Evaluation of the Bio–Rad Syphilis IgG test performed on the CODA system for serologic diagnosis of syphilis

The performance of the Bio–Rad Syphilis IgG EIA test as a “screen for syphilis” [testing first by EIA and then by the rapid plasma reagin (RPR) assay if the EIA was positive or equivocal] and as a confirmatory test was evaluated by comparing results to those obtained by CAPTIA Syphilis-G. Discrepancies were resolved by repeating both EIAs and/or the SeroDia TP-PA (a particle agglutination assay that replaced the microhemagglutination Treponema pallidum test). Both EIAs were totally automated, the Bio–Rad test using the AutoPrep instrument for pipetting and the CODA system to perform all of the steps required to complete the EIA and interpret results, and the CAPTIA test using the LabOTech® to accomplish both functions. Of 449 unselected sera submitted to “screen for syphilis,” both EIAs agreed for 432 (96.2%) specimens: 395 negative, 36 positive, and one equivocal.
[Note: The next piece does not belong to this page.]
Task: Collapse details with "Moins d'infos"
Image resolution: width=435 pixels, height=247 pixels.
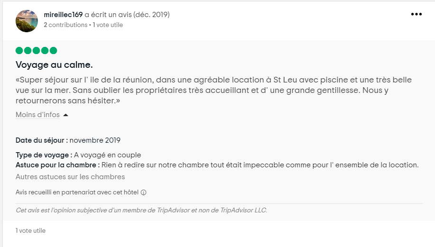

Fifty-four specimens were positive or equivocal by one or both EIAs; 41 of these were RPR reactive. Three of these 41 were incorrectly called negative by Bio–Rad (sensitivity 92.7%), and there was 1 false-negative result by CAPTIA (sensitivity, 97.6%) ( P, not significant). To further evaluate the Bio–Rad assay as a confirmatory test, 144 known RPR-reactive specimens were tested by both EIAs. Results agreed for 134 (93.1%): 123 positive, 11 negative. After resolving discrepancies, there were 3 false-negative and no false-positive results by Bio–Rad (sensitivity 97.8%, specificity 100%), and with CAPTIA there were no false-negative results and 1 false-positive (sensitivity 100%, specificity 91.7%) ( P, not significant). The sensitivity of the Bio–Rad assay could be improved, without altering specificity, by lowering the cut-off value for equivocal results. In summary, the Bio–Rad Syphilis IgG EIA performed using the AutoPrep instrument and CODA system is a reliable, efficient method of syphilis testing.